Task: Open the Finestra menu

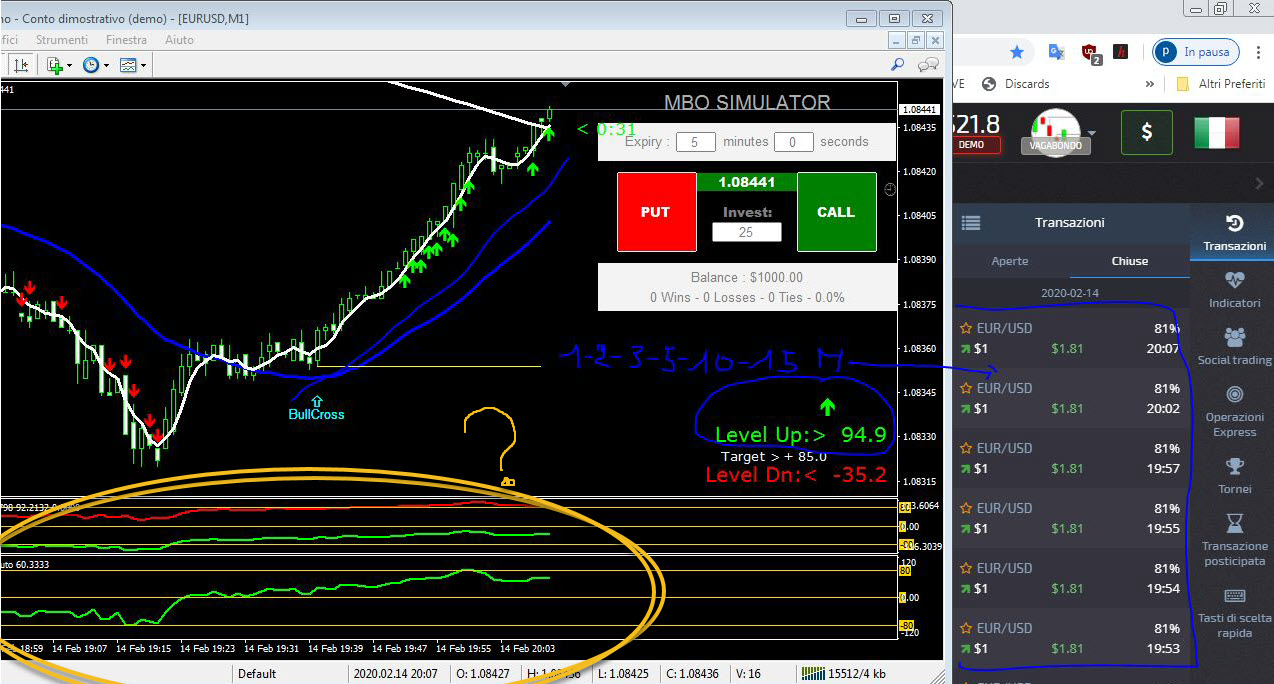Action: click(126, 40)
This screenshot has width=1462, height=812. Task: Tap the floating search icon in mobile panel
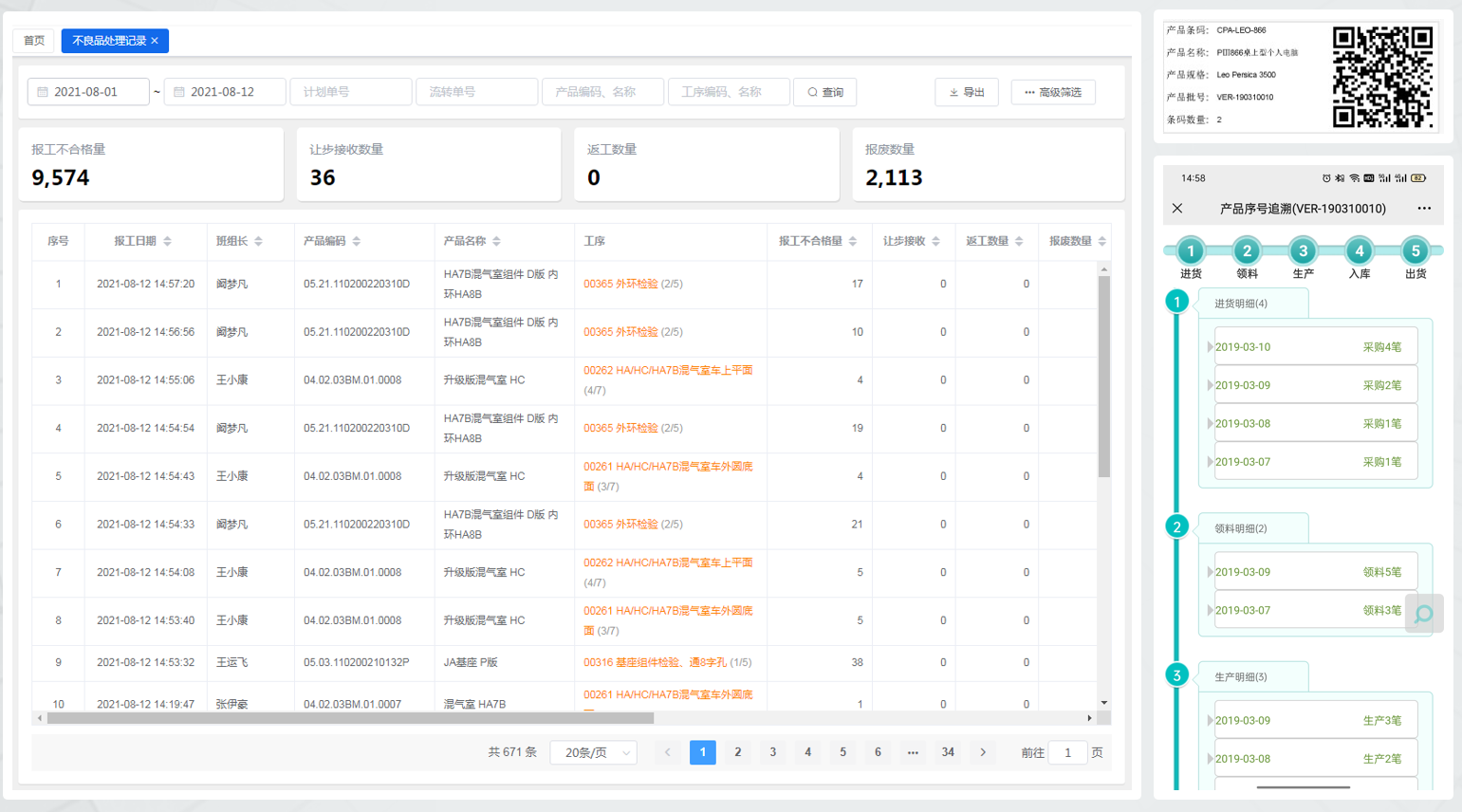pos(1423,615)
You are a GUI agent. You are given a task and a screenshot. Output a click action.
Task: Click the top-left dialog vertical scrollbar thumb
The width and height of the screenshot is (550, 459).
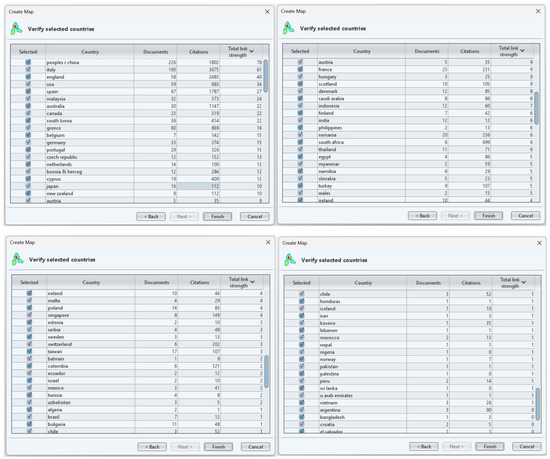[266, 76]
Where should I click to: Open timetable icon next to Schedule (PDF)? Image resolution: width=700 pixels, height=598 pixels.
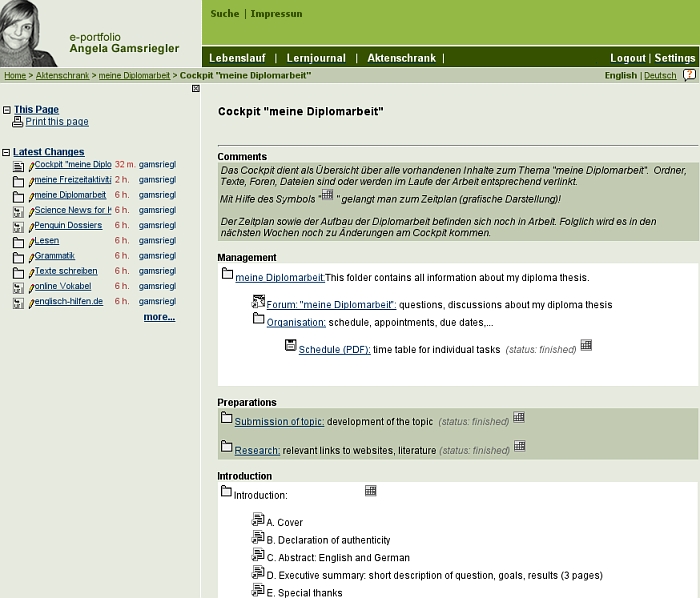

· · · · ·

Only what runs from the line holding "Task: Click the" through the end of the entries above is to be given again, exactly, with every picture omitted.

Task: Click the top-left dialog vertical scrollbar thumb
The width and height of the screenshot is (550, 459).
[266, 76]
Where should I click to: Open timetable icon next to Schedule (PDF)? Image resolution: width=700 pixels, height=598 pixels.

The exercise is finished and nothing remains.